A lot of these websites just impart the fear of God about every single plant in history and it strikes me as very poor advice. Protect the cat? Yes. Be careful with known threats? Yes. But categorically prohibiting all house plants in a house because of plants that might represent no greater threat to a cat than, say, the damn laundry detergent, is unreasonable.

My current roommate has been reading all the websites and is refusing to allow any of the plants into the house, which of course, given that frost is coming, will kill all the plants. Stupid.

But she wouldn't be taking such a ridiculously one-sided approach to this if a lot of the web sites were a little more circumspect about it. In ways, it reminds me of the "Do Not Operate Heavy Machinery" warning on virtually all prescription drugs. Those are there to protect the pharmaceutical companies from law suits, but of course, you can't lie down and take a day off work because you took an aspirin.

Assuming you can interpret my rant, can you impart some reasonableness and sanity into the doom-like warnings across all web sites about plants and cats? Why didn't the ten cats that have lives here 15 years croak when they feasted on these plants all these years?

Thanks.

Regards,

Jim

Answer
Hi Jim,
   One of the reasons that a lot of experts will label almost every plant as a possible danger to pets is that even a plant that is not considered poisonous can still cause a potentially life threatening reaction in an animal that eats it.

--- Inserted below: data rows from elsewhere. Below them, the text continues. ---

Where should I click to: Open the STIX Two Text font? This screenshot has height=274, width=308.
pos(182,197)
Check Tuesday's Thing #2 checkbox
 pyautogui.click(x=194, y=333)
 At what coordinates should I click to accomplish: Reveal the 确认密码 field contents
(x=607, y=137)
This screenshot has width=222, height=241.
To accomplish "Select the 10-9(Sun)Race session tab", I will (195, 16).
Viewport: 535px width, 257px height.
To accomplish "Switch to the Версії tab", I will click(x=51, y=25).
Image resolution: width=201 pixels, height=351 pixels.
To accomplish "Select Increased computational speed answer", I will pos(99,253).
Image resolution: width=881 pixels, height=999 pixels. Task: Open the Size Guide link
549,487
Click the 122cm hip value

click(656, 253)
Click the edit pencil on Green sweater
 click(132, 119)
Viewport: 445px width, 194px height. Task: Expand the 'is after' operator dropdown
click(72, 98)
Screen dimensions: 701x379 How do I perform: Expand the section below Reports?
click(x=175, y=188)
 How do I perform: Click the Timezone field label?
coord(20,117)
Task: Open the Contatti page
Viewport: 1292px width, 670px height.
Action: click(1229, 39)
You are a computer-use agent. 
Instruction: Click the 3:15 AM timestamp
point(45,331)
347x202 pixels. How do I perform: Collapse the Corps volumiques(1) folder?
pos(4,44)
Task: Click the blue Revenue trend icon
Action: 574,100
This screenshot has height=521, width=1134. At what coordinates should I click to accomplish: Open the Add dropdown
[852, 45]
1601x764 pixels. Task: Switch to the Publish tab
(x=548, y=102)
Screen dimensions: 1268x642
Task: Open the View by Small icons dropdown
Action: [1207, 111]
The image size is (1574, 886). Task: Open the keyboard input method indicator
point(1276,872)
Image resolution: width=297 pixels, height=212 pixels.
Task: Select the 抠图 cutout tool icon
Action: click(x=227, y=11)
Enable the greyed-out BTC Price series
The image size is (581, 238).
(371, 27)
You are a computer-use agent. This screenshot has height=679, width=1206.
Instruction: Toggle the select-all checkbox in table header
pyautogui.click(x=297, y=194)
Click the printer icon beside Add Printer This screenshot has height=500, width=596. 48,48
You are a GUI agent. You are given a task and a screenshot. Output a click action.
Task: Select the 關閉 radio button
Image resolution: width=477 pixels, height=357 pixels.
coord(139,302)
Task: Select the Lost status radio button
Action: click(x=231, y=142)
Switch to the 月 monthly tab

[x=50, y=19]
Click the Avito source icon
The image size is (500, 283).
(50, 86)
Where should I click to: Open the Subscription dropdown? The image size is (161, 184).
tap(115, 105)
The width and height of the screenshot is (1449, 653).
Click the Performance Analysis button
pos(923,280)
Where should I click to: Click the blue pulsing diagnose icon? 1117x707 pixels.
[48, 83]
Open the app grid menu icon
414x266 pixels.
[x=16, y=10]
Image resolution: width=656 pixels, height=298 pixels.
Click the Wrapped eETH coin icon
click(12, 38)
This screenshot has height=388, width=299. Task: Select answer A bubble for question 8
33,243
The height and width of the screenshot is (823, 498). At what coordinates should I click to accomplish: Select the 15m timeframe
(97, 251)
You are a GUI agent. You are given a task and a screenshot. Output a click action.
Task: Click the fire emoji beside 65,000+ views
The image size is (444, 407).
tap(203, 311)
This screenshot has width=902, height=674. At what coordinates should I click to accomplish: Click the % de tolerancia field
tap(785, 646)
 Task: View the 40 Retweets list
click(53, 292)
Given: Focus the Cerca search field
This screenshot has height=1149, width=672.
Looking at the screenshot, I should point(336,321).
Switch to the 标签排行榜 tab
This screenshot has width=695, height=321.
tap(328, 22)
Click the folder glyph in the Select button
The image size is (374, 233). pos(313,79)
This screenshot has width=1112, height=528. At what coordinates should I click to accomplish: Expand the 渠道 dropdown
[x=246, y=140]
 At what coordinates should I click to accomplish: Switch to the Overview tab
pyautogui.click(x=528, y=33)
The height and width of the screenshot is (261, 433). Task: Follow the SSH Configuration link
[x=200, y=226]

Especially young or very old animals.
Cats in fact do NOT have any instinct that tells them the difference between a 'safe' plant to chew and a poisonous one. A plant that does not have a offensive odor to the cat or has an immediate foul taste can and will likely be nibbled on by the cat. Not all poisonous plants have foul odors and/or taste.
Cats need at least a little bit of vegetation in their diets. Cats that live outside or allowed to go out will eat grass, but cats that are kept indoors are limited to whatever they can get that is brought in.

I have had a lot of houseplants and a few cats for many, many years.There are a few things you can do to keep the cats from chewing the houseplants besides putting them out of the cats reach (which is always the best thing to do).
The best thing that has worked for me is to grow a pot of cat grass for the cats to chew on. All of my cats have preferred the cat grass to my houseplants and as long as they have a pot of it they will chew the cat grass and leave my houseplants alone (one exception is one of my male cats, he just loves to chew on Prayer Plants so I keep those out of his reach).
You can get a small bag of cat grass seeds at most pet stores (such as Petsmart) for about $1.99 Once planted they will grow very fast, in about a week you will have a pot of cat grass about 6 inches tall.

Other things you can try is to spray the leaves with a bitter apple or hot pepper spray. A food grade orange oil or extract may work as well. For big floor plants you can try putting foil on the floor around the plant. Cats do not like to step on foil so that might keep the cat away from the plant until it learns that the plant is 'off limits'.

Get a couple of wire racks to put the plants on, most cats wont step on them (none of mine will), and have a pot or two of cat grass available to the cat to chew on. It may be all you need to keep the cat off of your houseplants which will make you, your roommate and the cat happy this winter.

I hope this helps. If you have any questions or need additional information please don't hesitate to ask.